• _REQUIRED WORK_: Return each line of the listing that follows in which the string "agent" can be found.

• _DATA FOR THIS EXERCISE_:

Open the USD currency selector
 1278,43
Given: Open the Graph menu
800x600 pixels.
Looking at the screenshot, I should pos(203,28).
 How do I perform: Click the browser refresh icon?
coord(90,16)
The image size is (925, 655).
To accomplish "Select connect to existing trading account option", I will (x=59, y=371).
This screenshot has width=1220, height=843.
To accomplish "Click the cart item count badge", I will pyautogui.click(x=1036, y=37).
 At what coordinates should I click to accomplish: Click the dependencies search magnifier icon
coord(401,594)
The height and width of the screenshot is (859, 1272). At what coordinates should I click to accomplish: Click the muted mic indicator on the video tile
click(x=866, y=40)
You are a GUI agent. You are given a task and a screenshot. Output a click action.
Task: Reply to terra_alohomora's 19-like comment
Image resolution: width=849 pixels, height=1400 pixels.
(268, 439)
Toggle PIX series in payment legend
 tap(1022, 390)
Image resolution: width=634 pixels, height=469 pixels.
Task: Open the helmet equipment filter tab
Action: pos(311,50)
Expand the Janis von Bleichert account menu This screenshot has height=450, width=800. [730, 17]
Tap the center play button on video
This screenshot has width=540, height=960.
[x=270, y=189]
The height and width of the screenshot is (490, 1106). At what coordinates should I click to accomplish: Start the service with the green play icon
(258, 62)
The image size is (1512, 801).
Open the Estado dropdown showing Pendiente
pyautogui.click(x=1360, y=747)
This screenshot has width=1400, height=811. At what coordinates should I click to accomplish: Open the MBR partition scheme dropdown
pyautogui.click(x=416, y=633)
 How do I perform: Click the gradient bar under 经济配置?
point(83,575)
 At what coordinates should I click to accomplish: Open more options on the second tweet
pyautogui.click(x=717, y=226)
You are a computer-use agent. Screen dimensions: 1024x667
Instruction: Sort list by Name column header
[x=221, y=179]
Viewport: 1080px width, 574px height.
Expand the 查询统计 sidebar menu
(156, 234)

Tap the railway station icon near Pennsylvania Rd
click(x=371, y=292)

• _TASK RESULT_:
You are a GUI agent. You are given a task and a screenshot. Output a click action.
You are a computer-use agent. Screen dimensions: 1024x667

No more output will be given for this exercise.